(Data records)
_____
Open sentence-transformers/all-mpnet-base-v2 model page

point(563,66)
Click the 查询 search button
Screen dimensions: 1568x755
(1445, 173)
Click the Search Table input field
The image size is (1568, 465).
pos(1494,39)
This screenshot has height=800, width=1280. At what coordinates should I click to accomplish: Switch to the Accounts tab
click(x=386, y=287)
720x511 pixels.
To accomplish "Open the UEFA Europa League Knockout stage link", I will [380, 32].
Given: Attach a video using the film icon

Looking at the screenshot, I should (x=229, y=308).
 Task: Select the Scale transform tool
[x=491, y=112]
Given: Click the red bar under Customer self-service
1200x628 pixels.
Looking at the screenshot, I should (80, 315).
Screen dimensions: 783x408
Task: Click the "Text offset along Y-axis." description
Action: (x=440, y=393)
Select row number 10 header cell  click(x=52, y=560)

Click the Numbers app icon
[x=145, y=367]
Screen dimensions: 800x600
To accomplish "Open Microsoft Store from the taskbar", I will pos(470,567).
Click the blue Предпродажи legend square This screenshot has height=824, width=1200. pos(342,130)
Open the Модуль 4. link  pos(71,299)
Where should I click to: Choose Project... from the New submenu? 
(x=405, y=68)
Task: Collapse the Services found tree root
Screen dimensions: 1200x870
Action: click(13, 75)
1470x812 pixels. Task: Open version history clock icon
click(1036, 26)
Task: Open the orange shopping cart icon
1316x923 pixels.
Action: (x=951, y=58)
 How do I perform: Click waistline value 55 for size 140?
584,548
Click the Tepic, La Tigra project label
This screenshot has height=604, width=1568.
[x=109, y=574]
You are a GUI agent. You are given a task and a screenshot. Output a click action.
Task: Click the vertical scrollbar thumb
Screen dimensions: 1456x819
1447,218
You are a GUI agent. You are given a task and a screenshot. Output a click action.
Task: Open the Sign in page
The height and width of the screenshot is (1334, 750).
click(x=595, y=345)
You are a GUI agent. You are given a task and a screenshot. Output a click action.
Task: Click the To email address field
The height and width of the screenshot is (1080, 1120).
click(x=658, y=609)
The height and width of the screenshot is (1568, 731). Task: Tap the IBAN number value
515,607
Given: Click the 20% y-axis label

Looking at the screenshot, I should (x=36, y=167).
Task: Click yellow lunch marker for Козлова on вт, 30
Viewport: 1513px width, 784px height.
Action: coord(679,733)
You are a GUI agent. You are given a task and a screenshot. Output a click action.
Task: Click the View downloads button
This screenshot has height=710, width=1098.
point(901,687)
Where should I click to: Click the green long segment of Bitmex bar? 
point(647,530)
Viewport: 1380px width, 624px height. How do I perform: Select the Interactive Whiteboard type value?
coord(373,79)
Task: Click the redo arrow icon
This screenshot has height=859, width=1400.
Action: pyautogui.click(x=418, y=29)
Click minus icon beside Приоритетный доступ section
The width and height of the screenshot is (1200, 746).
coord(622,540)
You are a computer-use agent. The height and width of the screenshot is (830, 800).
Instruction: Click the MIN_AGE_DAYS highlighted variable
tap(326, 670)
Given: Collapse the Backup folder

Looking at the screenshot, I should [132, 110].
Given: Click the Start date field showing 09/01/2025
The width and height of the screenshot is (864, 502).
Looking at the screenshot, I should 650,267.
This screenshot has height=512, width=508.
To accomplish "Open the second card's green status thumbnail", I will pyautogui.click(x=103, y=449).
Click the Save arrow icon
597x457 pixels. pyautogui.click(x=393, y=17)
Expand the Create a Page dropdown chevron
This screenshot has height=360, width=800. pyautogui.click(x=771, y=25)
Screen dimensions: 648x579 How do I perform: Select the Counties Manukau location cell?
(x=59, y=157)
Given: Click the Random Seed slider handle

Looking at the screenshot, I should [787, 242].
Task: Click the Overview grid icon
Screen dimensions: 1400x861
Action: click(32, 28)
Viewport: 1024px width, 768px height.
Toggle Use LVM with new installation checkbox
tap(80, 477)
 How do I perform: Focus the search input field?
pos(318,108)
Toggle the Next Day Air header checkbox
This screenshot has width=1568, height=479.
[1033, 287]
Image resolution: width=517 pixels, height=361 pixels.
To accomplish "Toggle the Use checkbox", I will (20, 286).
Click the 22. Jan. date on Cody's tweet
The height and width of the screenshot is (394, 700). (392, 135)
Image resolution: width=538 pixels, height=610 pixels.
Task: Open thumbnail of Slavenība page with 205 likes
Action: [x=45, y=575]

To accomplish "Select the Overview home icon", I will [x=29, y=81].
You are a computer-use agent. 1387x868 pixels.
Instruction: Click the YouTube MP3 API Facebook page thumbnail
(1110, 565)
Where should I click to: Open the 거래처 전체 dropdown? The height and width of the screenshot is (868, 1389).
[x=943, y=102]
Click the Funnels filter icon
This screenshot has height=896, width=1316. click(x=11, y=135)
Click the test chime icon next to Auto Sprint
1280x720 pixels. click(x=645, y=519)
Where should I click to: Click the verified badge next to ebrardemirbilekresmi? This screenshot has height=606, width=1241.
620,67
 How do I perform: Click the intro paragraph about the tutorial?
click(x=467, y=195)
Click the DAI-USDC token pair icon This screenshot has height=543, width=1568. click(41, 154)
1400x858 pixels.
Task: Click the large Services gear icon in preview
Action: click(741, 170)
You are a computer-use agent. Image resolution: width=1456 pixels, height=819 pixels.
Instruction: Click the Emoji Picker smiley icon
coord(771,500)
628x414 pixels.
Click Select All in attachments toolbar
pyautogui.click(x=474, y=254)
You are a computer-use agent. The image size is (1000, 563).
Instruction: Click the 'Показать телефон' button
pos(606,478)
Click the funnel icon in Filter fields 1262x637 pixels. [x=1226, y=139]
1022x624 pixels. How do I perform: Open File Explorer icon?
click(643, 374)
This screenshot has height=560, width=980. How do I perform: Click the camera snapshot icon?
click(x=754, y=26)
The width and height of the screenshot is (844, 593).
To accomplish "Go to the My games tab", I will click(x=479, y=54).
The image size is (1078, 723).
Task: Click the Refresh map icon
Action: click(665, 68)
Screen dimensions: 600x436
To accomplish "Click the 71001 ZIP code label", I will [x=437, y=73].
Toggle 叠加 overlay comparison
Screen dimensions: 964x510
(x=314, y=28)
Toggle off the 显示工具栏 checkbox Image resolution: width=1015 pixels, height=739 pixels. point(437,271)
_____
> EXERCISE DESCRIPTION: Please copy out every line shown above, exactly.

> ANSWER TO THIS EXERCISE:
Open sentence-transformers/all-mpnet-base-v2 model page

point(563,66)
Click the 查询 search button
Screen dimensions: 1568x755
(1445, 173)
Click the Search Table input field
The image size is (1568, 465).
pos(1494,39)
This screenshot has height=800, width=1280. At what coordinates should I click to accomplish: Switch to the Accounts tab
click(x=386, y=287)
720x511 pixels.
To accomplish "Open the UEFA Europa League Knockout stage link", I will [380, 32].
Given: Attach a video using the film icon

Looking at the screenshot, I should (x=229, y=308).
 Task: Select the Scale transform tool
[x=491, y=112]
Given: Click the red bar under Customer self-service
1200x628 pixels.
Looking at the screenshot, I should (80, 315).
Screen dimensions: 783x408
Task: Click the "Text offset along Y-axis." description
Action: (x=440, y=393)
Select row number 10 header cell  click(x=52, y=560)

Click the Numbers app icon
[x=145, y=367]
Screen dimensions: 800x600
To accomplish "Open Microsoft Store from the taskbar", I will pos(470,567).
Click the blue Предпродажи legend square This screenshot has height=824, width=1200. pos(342,130)
Open the Модуль 4. link  pos(71,299)
Where should I click to: Choose Project... from the New submenu? 
(x=405, y=68)
Task: Collapse the Services found tree root
Screen dimensions: 1200x870
Action: click(13, 75)
1470x812 pixels. Task: Open version history clock icon
click(1036, 26)
Task: Open the orange shopping cart icon
1316x923 pixels.
Action: (x=951, y=58)
 How do I perform: Click waistline value 55 for size 140?
584,548
Click the Tepic, La Tigra project label
This screenshot has height=604, width=1568.
[x=109, y=574]
You are a GUI agent. You are given a task and a screenshot. Output a click action.
Task: Click the vertical scrollbar thumb
Screen dimensions: 1456x819
1447,218
You are a GUI agent. You are given a task and a screenshot. Output a click action.
Task: Open the Sign in page
The height and width of the screenshot is (1334, 750).
click(x=595, y=345)
You are a GUI agent. You are given a task and a screenshot. Output a click action.
Task: Click the To email address field
The height and width of the screenshot is (1080, 1120).
click(x=658, y=609)
The height and width of the screenshot is (1568, 731). Task: Tap the IBAN number value
515,607
Given: Click the 20% y-axis label

Looking at the screenshot, I should (x=36, y=167).
Task: Click yellow lunch marker for Козлова on вт, 30
Viewport: 1513px width, 784px height.
Action: coord(679,733)
You are a GUI agent. You are given a task and a screenshot. Output a click action.
Task: Click the View downloads button
This screenshot has height=710, width=1098.
point(901,687)
Where should I click to: Click the green long segment of Bitmex bar? 
point(647,530)
Viewport: 1380px width, 624px height. How do I perform: Select the Interactive Whiteboard type value?
coord(373,79)
Task: Click the redo arrow icon
This screenshot has height=859, width=1400.
Action: pyautogui.click(x=418, y=29)
Click minus icon beside Приоритетный доступ section
The width and height of the screenshot is (1200, 746).
coord(622,540)
You are a computer-use agent. The height and width of the screenshot is (830, 800).
Instruction: Click the MIN_AGE_DAYS highlighted variable
tap(326, 670)
Given: Collapse the Backup folder

Looking at the screenshot, I should [132, 110].
Given: Click the Start date field showing 09/01/2025
The width and height of the screenshot is (864, 502).
Looking at the screenshot, I should 650,267.
This screenshot has height=512, width=508.
To accomplish "Open the second card's green status thumbnail", I will pyautogui.click(x=103, y=449).
Click the Save arrow icon
597x457 pixels. pyautogui.click(x=393, y=17)
Expand the Create a Page dropdown chevron
This screenshot has height=360, width=800. pyautogui.click(x=771, y=25)
Screen dimensions: 648x579 How do I perform: Select the Counties Manukau location cell?
(x=59, y=157)
Given: Click the Random Seed slider handle

Looking at the screenshot, I should [787, 242].
Task: Click the Overview grid icon
Screen dimensions: 1400x861
Action: click(32, 28)
Viewport: 1024px width, 768px height.
Toggle Use LVM with new installation checkbox
tap(80, 477)
 How do I perform: Focus the search input field?
pos(318,108)
Toggle the Next Day Air header checkbox
This screenshot has width=1568, height=479.
[1033, 287]
Image resolution: width=517 pixels, height=361 pixels.
To accomplish "Toggle the Use checkbox", I will (20, 286).
Click the 22. Jan. date on Cody's tweet
The height and width of the screenshot is (394, 700). (392, 135)
Image resolution: width=538 pixels, height=610 pixels.
Task: Open thumbnail of Slavenība page with 205 likes
Action: [x=45, y=575]

To accomplish "Select the Overview home icon", I will [x=29, y=81].
You are a computer-use agent. 1387x868 pixels.
Instruction: Click the YouTube MP3 API Facebook page thumbnail
(1110, 565)
Where should I click to: Open the 거래처 전체 dropdown? The height and width of the screenshot is (868, 1389).
[x=943, y=102]
Click the Funnels filter icon
This screenshot has height=896, width=1316. click(x=11, y=135)
Click the test chime icon next to Auto Sprint
1280x720 pixels. click(x=645, y=519)
Where should I click to: Click the verified badge next to ebrardemirbilekresmi? This screenshot has height=606, width=1241.
620,67
 How do I perform: Click the intro paragraph about the tutorial?
click(x=467, y=195)
Click the DAI-USDC token pair icon This screenshot has height=543, width=1568. click(41, 154)
1400x858 pixels.
Task: Click the large Services gear icon in preview
Action: click(741, 170)
You are a computer-use agent. Image resolution: width=1456 pixels, height=819 pixels.
Instruction: Click the Emoji Picker smiley icon
coord(771,500)
628x414 pixels.
Click Select All in attachments toolbar
pyautogui.click(x=474, y=254)
You are a computer-use agent. The image size is (1000, 563).
Instruction: Click the 'Показать телефон' button
pos(606,478)
Click the funnel icon in Filter fields 1262x637 pixels. [x=1226, y=139]
1022x624 pixels. How do I perform: Open File Explorer icon?
click(643, 374)
This screenshot has height=560, width=980. How do I perform: Click the camera snapshot icon?
click(x=754, y=26)
The width and height of the screenshot is (844, 593).
To accomplish "Go to the My games tab", I will click(x=479, y=54).
The image size is (1078, 723).
Task: Click the Refresh map icon
Action: click(665, 68)
Screen dimensions: 600x436
To accomplish "Click the 71001 ZIP code label", I will [x=437, y=73].
Toggle 叠加 overlay comparison
Screen dimensions: 964x510
(x=314, y=28)
Toggle off the 显示工具栏 checkbox Image resolution: width=1015 pixels, height=739 pixels. point(437,271)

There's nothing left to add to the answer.